Established retailers are using AI and automation to streamline tasks and enhance customer experience, bringing the whole industry under pressure to become hi-tech
From manufacturing to last-mile delivery, retail giants and startups are using AI and robotics to automate various parts of the chain. Experts believe that players across the retail ecosystem need to adapt to using AI to stay relevant.
Corporations across industries are scrambling to adapt and integrate AI into their products, and the retail sector is no exception. In the last five years, retail AI startups that address retailer’s AI needs ended up raising around $2.67 billion.
For traditional retail giants, leveraging AI means coming close to the competition from e-commerce behemoths like Amazon and Alibaba. Both of these online giants leverage big data and sophisticated AI algorithms to transform their retail space.
Alibaba has turned over 1 million mom-and-pop stores across China into AI-backed smart stores. These smart shops can predict surges in demand for goods and analyze traffic using heat sensor data. Amazon too is working on expanding its range of cashier-less Amazon Go stores.
Besides global competition, the need for adapting to an AI strategy can be observed at the rate at which traditional US retailers are shutting down. As per the data from CB Insights, Radioshack, Aerosoles, and Toys R Us filed for bankruptcy in 2017. In the year 2018, Sears, Brookstone, Mattress Firm, Nine West, Claire’s, and Remington Outdoor faced bankruptcies. This year, Diesel, Payless, Charlotte Russe, and Gymboree have joined their ranks.
While these shutdowns have been shocking, it is also observed that retailers are still not able to identify that not adopting innovative technologies like AI is getting them to this state. CB Insights analysis in 2018 of over 1,600 publicly traded US retailers’ earnings calls shows that only nine of 50 companies are discussing an AI strategy. While some e-commerce players have started using AI and robotics to transform the retail space, most of the traditional retailers are yet to develop an AI strategy. With recent advancements in AI and automation, that include computer vision-based cashier-less stores, a high number of retailers in the coming years will be forced to improve their AI game.

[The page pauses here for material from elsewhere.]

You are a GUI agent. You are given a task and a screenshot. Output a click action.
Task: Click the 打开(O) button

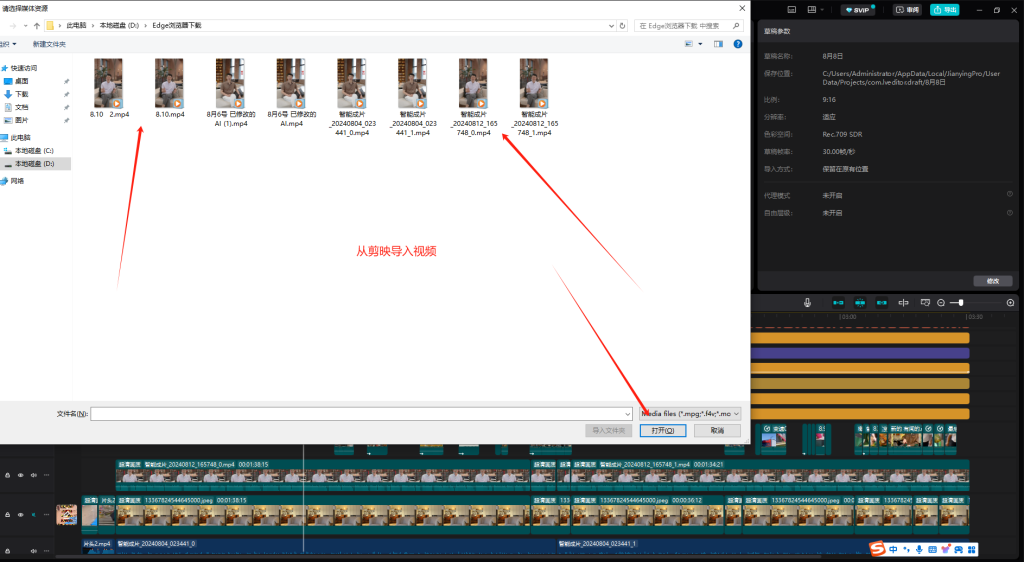point(663,431)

AI is proving to be a powerful tool for deciding how to design better products. Last year, Tommy Hilfiger announced that they collaborated with IBM and the Fashion Institute of Technology on a project called ‘Reimagine Retail,’ to leverage AI to understand customer sentiment around their products and design. Various start-ups are working on making such artificial intelligence-driven development available to other companies.
Manufacturing jobs are being outsourced to countries where labor costs are cheaper. However, dropping industrial robot costs mean bringing the manufacturing bases back to the site of demand. To meet the ever-shifting consumer demands, retailers are using robots with computer vision to assemble products like apparel and footwear. However, countries with cheaper labor are not far behind. Tian Yuan Garments, the Chinese t-shirt manufacturer that produces garments for brands including Reebok, Adidas, and Armani, plans to use automated ‘Sewbots’ to make World’s first fully automated t-shirt production line.
At warehouses too, robots are collaborating with humans. With more people shopping for products online, a significant pressure on centers to fulfill a huge volume of orders has led to usage of robots. While the bots are still less-than-perfect at picking, gripping, and handling items in unstructured environments, startups addressing some of these challenges and coming up with solutions.
Despite the development of AI-based solutions, a handful of traditional brands are effectively implementing AI strategies to drive business efficiency. To address the issues, smaller startups too are seizing the opportunity.
In the coming years, retailers may increasingly compete, not just with each other, but also the tech companies for AI startups and talent, as artificial intelligence continues to spread across the retail ecosystem.